Convert the listing lines into a JSON list of strings, with one string per line and blank lines skipped. Start at the line containing "This screenshot has" and end at the line containing "click(1324, 385)".

Records to process
━━━━

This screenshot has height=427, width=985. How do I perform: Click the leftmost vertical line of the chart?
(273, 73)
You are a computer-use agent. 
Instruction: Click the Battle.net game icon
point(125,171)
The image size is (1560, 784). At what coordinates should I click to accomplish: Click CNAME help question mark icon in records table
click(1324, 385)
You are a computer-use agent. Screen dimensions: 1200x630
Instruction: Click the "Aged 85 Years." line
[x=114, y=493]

━━━━

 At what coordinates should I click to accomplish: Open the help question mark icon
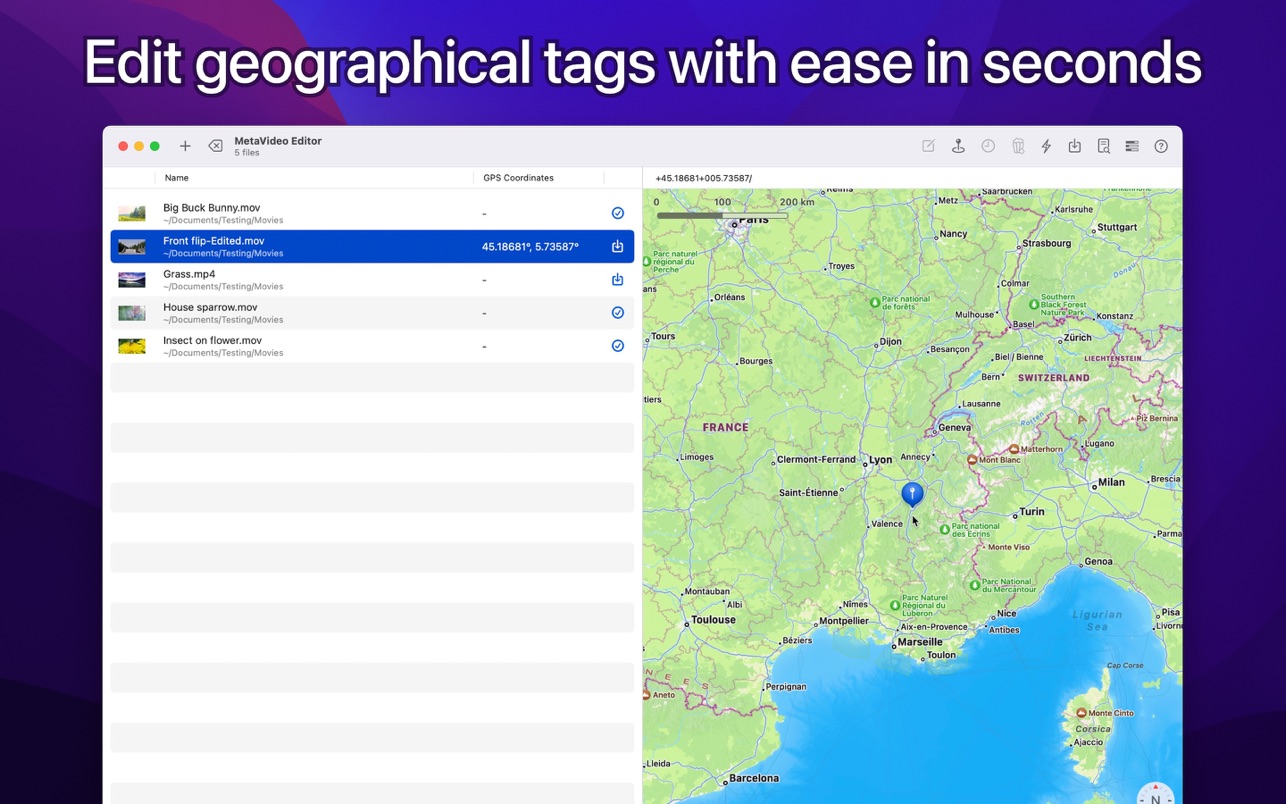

━━━━

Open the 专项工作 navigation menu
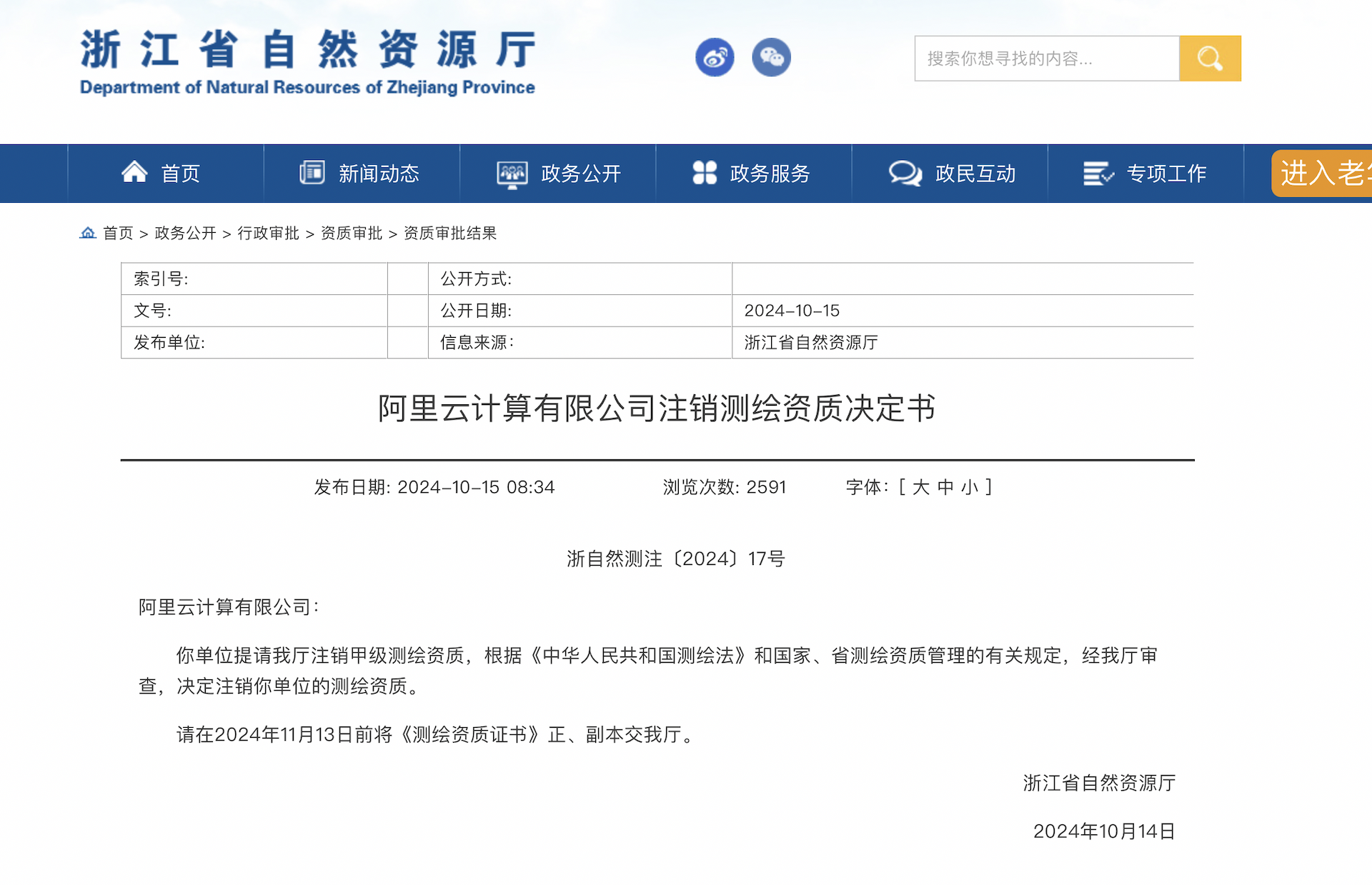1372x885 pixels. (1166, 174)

━━━━

Result below
[
  "This screenshot has height=427, width=985. How do I perform: Click the leftmost vertical line of the chart?",
  "(273, 73)",
  "You are a computer-use agent. ",
  "Instruction: Click the Battle.net game icon",
  "point(125,171)",
  "The image size is (1560, 784). At what coordinates should I click to accomplish: Click CNAME help question mark icon in records table",
  "click(1324, 385)"
]